* _What is expected_
Write the next part of the text on coping-skills programs for students, picking up after its final sentence.

* _Reading text_
Numerous educational opportunities are available for students to help teach coping skills.

  • Tufts Healer’s Art Elective Course ran in spring 2017 with 25 students participating. The course consists of five 3-hour sessions and emphasizes experiential learning. The capacity of this annual course will be increased this spring to accommodate additional students.
  • We currently have 3 All One Health Seminars planned. Each will focus on a singular topic of mindfulness training, embracing stress, or time management.
  • Cummings Thrive is a student initiated group. The students, with faculty involvement, meet monthly for wellness training opportunities. Some of the topics they will be discussing include Positivity and Emotional Wellness, Team Building and Team Communication, and Conflict Management.
  • The Mental Health First Aid Seminars provide guidance to recognize others who might be in distress. The tools provide aid so attendees can be supportive, lead those individuals in need to professional assistance, and help them develop and use coping strategies. Seventeen faculty, staff and students attended the first of this series in October.

* _Data supplied_
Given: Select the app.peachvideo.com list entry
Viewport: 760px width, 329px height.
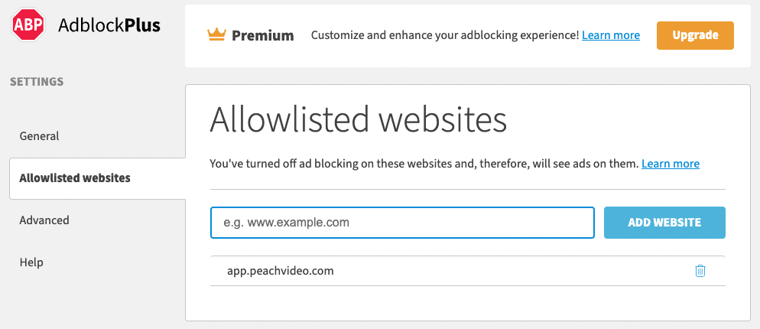Looking at the screenshot, I should point(281,271).
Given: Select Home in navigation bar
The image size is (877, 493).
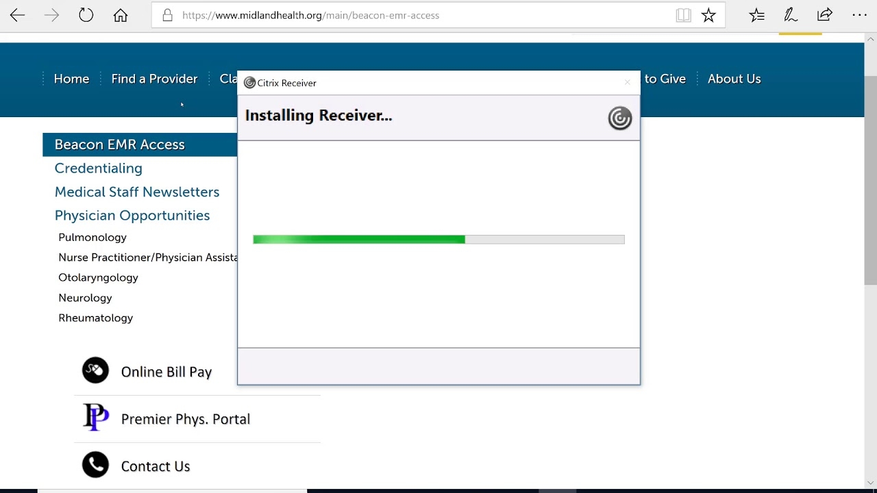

* _Response_
  • Additionally, Cummings School representatives including a counselor, faculty members and student leaders attended the Mental Health and Wellness Summit organized by the Association of American Veterinary Medical Colleges. The Summit brings together veterinary educators and leaders from around the world to share knowledge and best practices, while developing clear goals and actions to address mental health issues facing veterinarians. These representatives then bring their learning back to campus to be put into practice.

Counseling is available at Cummings School from two mental health counselors on campus for a total of 16 hours per week, as well as the 24 hour/7 day a week phone counseling line. Additionally, Cummings Veterinary Medical Center recently added a social worker to its full-time staff. This trained mental health professional works with clients as well as others working in the hospitals which includes students on rotations, interns, residents, faculty and technicians. He assists them in handling hospital issues including difficult cases and clients. In order to help alleviate academic stressors each new student is assigned a faculty advisor. They may also partake in academic counseling in the form of peer tutoring from residents, review sessions and study skills resources. There is also a big brother/big sister program for first year students to help acclimate them to veterinary school.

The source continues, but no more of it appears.